When you write a gtk application, one of the things you are recommended to do is pass a pointer to the command line arguments your program has received to gtk_init( ) or gtk_init_check( ).
These functions look for arguments that are meaningful to gtk, and remove them. Then your code can process the rest of the arguments as it sees fit.
I’m at the stage of trying to decide what arguments my program should call for.
But i don’t have any idea what arguments are meaningful to gtk so that i can arrange to avoid collisions in meaning.
So, is there some place i can get a list of the arguments that gtk finds meaningful?
First of all, you should be using GtkApplication and g_application_run() in newly-written GTK code; gtk_init() and gtk_init_check() belong to an earlier era.
Additionally, in GTK4, both gtk_init() and gtk_init_check() lost their arguments, and GTK does not use command line arguments any more.
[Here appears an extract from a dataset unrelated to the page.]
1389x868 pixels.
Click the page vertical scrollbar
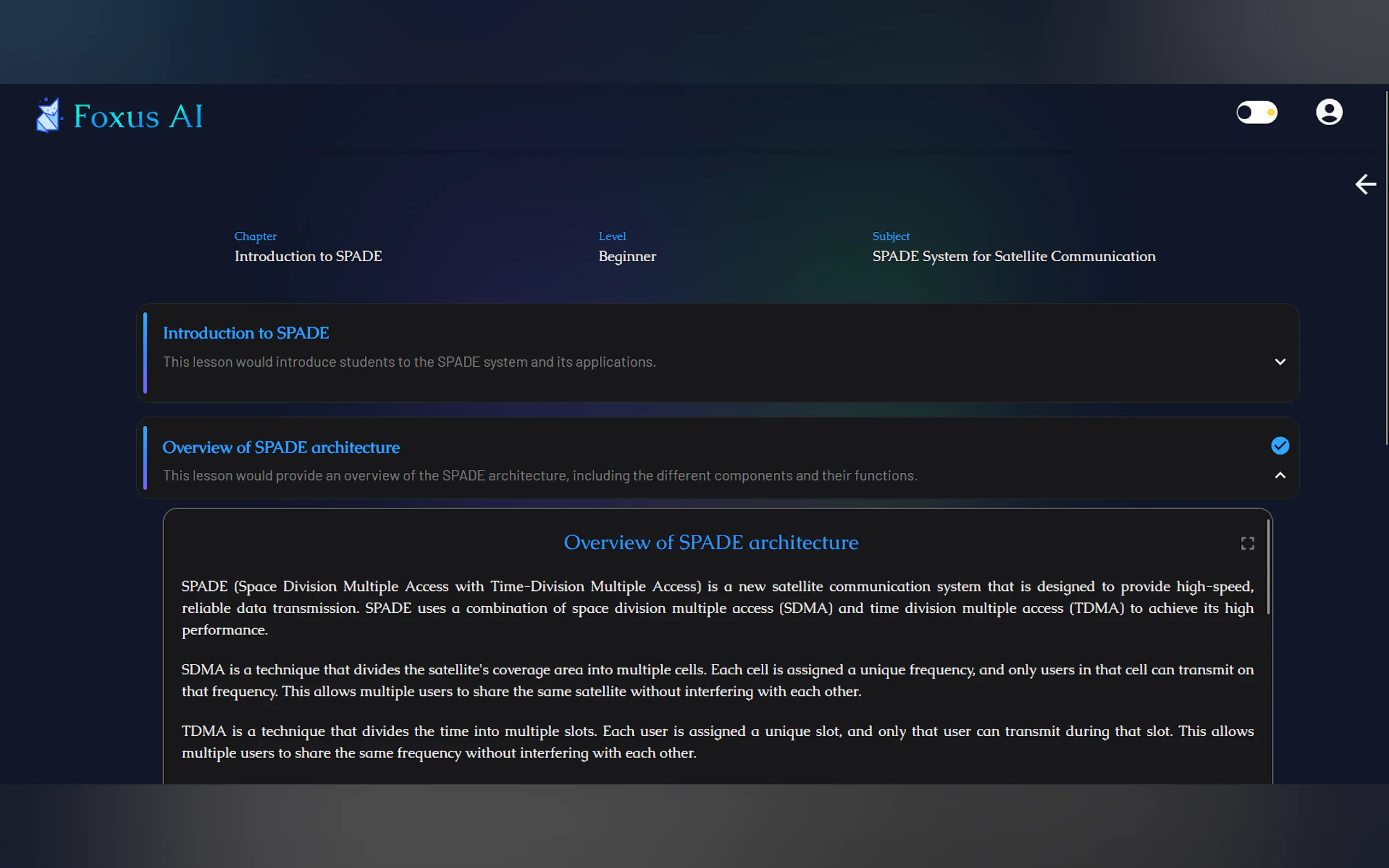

You probably want to use GtkApplication to minimise the porting differences when GTK4 is released.
This is one of the reasons why we dropped command line arguments from the library.
In general, you have two options:
parse your command line options before calling gtk_init() or before creating your GtkApplication instance, making sure you never call GTK API
use gtk_get_option_group() to retrieve the options from GTK, and then use g_option_context_add_group() to add them to your own options. GOption will warn if you’re trying to add multiple options with the same name, so you’ll get a chance to deal with conflicts while you’re developing your application.
There isn’t a place, mostly because the command line arguments depend on two factors:
build options used when compiling GTK itself—for instance, debugging arguments
platform-specific functionality
You could take any GTK-based application and run it with --help-all to show you all the command line options it takes, and the GTK-related ones would be in the GTK group; but, again, that depends on platform and build options.